女人双手撑着桌沿,额角青筋凸起,耐心全无,猛地一拍桌子:负责杀害林天和夏之云的凶手,你怎么和他们联系?
为什么要告诉你?减刑吗?不用减,死刑最好。魏延笑容加深,刻意阴鸷的眼神与内心的慌乱明显不符,他打了个哈欠,补充一句,不过我会上诉,浪费你们的人力财力,爽快。
聂芷兰的眉头越皱越紧,递给褚涛疑问的眼神,示意他看手机:叶云添那边什么情况?
聂队,叶云添只交代和魏延合作,并未提及其他人,我推测应该受到威胁。
和我猜到的结果如出一辙,如今蔡余芸是他唯一的女儿,也是他的软肋,无论对方提出什么要求,叶云添都会答应。

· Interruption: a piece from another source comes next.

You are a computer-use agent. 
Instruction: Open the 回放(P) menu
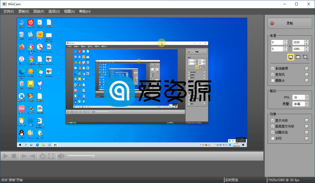39,11

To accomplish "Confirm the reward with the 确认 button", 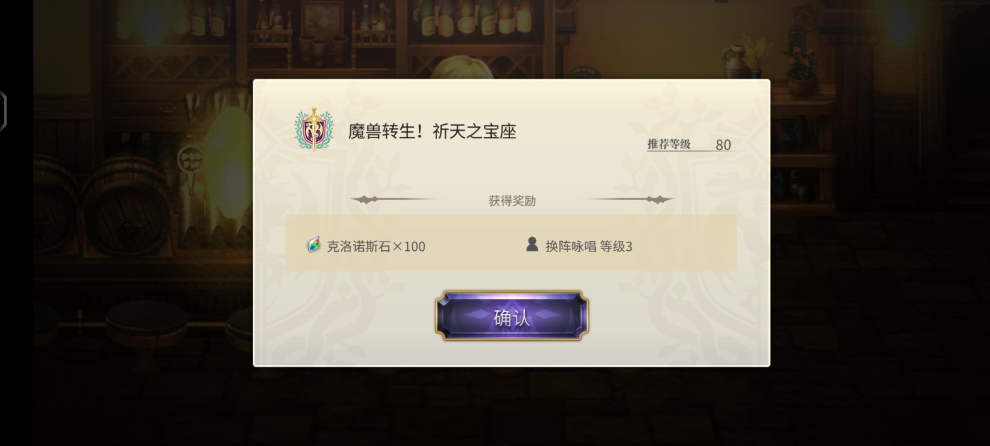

聂芷兰话题一转:最近半个月叶宁和哪些大型餐厅有密切的合作?
魏延故意迷惑我们,最近涉及合作的数量庞大,好几个都是有头有脸的人物。
无处查起,也碰不得。
讯问就此中断,不管之前聂芷兰怎样旁敲侧击,魏延都守口如瓶。
一心求死的人,任谁也拉不回。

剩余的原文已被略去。